**Task brief:**
Which lines in the entries below contain the string "Given"? Show each of them in full.

**Record excerpts:**
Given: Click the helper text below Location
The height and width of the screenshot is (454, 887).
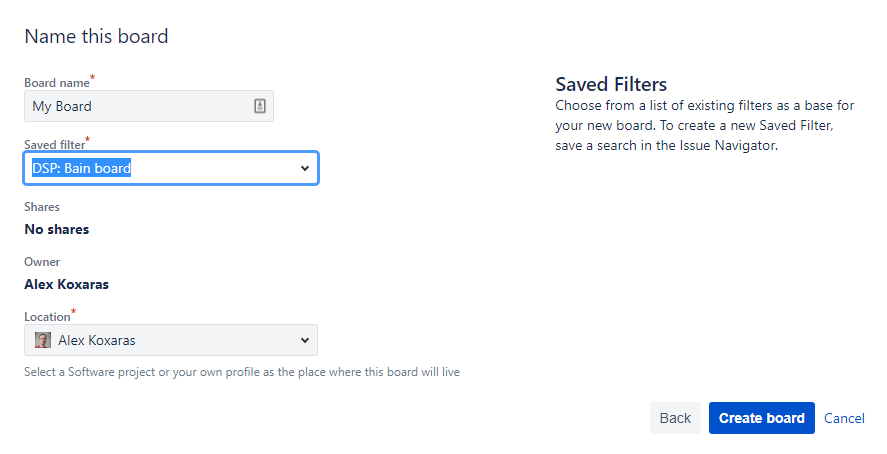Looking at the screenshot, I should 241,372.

...

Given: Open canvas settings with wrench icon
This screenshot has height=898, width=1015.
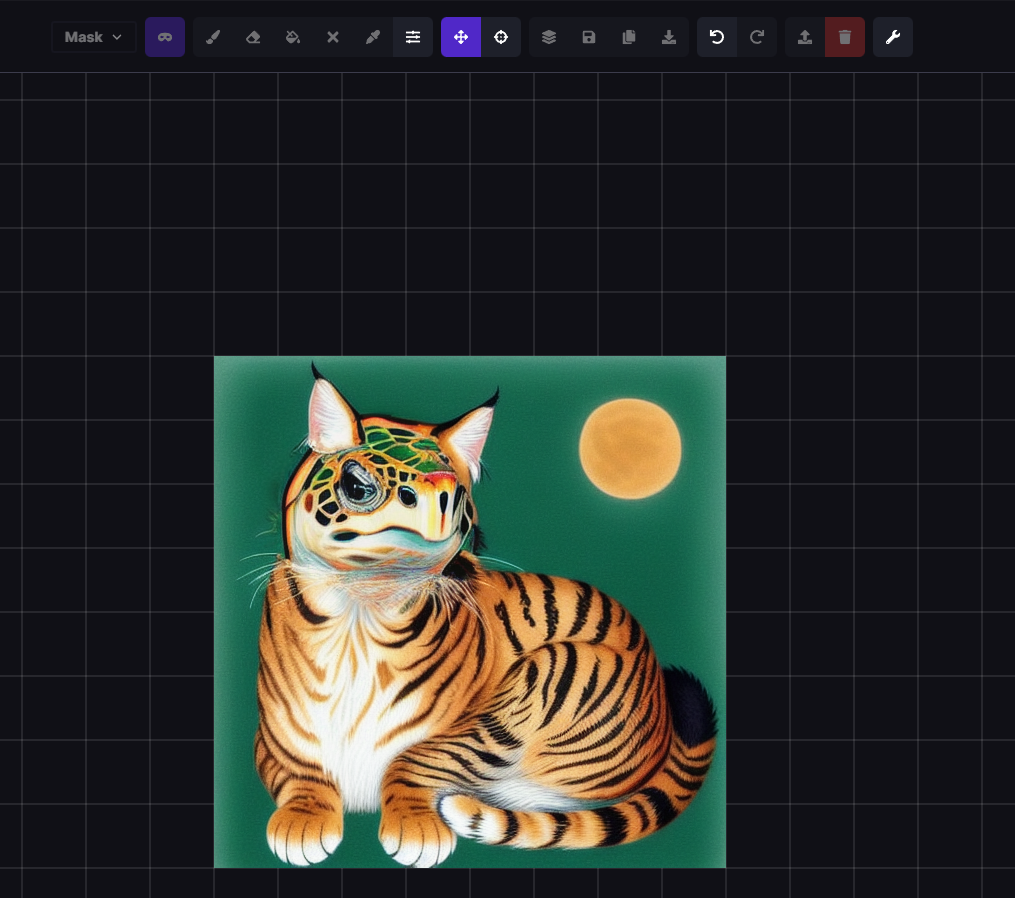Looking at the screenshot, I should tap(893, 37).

* * *

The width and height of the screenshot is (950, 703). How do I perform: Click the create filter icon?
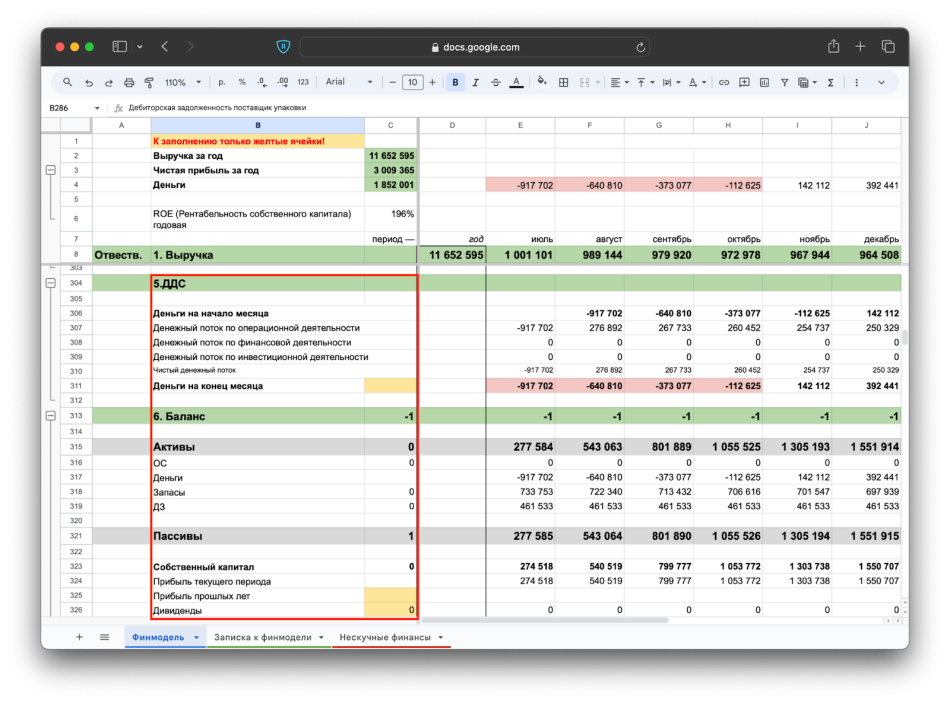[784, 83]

**Output for this exercise:**
Given: Click the helper text below Location
Given: Open canvas settings with wrench icon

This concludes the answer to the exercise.